Professor Jay said senior police and council officials must have known what was happening but failed to act.

Today the IPCC identified seven parts of the report, which was published in August, that could lead to misconduct allegations against the officers under investigation.

These are:

:: An officer is alleged to have argued against the category of sexual abuse being used during a child protection conference because he thought that the child had been 100% consensual in every incident. This relates to one officer.

:: A named suspect was threatening a family and actively involved in encouraging the victim to engage in prostitution, according to a 2001 intelligence report, but there appears to have been be “no police activity directed around” the suspect’s offending. The commission said officers have not yet been identified in relation to this allegation.

:: An allegation that evidence was lost in relation to a report in 2003 that a victim had been raped on four occasions. The offender was named and arrested. This relates to one officer.

:: An allegation of a “failure to progress an investigation” into a report from a 14-year-old girl that she had been raped. This relates to three officers.
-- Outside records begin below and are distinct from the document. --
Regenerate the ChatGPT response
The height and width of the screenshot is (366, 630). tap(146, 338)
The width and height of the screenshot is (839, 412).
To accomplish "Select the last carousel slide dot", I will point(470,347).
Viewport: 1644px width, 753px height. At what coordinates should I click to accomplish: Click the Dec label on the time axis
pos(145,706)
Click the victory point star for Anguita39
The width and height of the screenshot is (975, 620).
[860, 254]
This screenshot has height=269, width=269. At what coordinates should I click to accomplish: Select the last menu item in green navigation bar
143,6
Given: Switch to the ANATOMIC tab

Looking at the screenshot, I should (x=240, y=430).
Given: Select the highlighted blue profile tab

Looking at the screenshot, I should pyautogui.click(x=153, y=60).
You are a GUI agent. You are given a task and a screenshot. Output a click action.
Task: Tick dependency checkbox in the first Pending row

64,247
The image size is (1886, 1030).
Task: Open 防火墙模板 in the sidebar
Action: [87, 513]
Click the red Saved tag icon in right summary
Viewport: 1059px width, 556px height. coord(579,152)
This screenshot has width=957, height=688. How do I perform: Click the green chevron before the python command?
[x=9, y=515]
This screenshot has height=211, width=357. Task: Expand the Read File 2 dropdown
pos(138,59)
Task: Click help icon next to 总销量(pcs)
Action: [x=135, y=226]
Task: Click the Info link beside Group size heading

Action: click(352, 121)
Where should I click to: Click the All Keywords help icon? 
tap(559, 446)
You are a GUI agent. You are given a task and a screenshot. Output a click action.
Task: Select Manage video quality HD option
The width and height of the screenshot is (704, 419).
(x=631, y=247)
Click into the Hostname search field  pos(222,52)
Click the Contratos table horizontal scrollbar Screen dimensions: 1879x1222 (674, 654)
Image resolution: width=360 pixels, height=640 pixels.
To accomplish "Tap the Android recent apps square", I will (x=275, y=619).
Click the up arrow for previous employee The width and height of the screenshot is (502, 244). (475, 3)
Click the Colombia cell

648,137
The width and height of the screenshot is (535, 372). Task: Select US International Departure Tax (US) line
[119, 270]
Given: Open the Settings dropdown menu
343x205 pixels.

:: An allegation of a failure to adequately investigate an incident in which a young girl was found drunk in the back of a car and an individual had indecent photographs of her on his mobile phone. The relates relates to two officers.

:: An allegation of a failure to adequately investigate naked images of a young girl and possible evidence of group offending. This relates to two officers.

:: Allegations surrounding the police response to information supplied in 2001 highlighting concerns regarding CSE issues in Rotherham and an allegation of lack of police action in response to two commissioned written reports about sexual exploitation in 2003 and 2006. This relates to one officer.

The controversy that followed the publication of the Jay Report report led to a series of high-profile resignations including Rotherham council leader Roger Stone, council chief executive Martin Kimber and council director of children’s services Joyce Thacker.

The most high profile resignation was that of South Yorkshire’s Police and Crime Commissioner Shaun Wright, who was the Rotherham councillor overseeing children’s services between 2005 and 2010.

South Yorkshire’s chief constable David Crompton has also been under pressure to explain his force’s attitude towards CSE over the last 15 years.

Mr Crompton has pledged to investigate individual cases and stressed that his force has seen a massive increase in the number of officers and other staff devoted to tackling CSE in the last couple of years.

Last month, the the National Crime Agency (NCA) announced it would lead an investigation into outstanding allegations of CSE in Rotherham.

The NCA said it was taking on the inquiry following a request from Mr Crompton.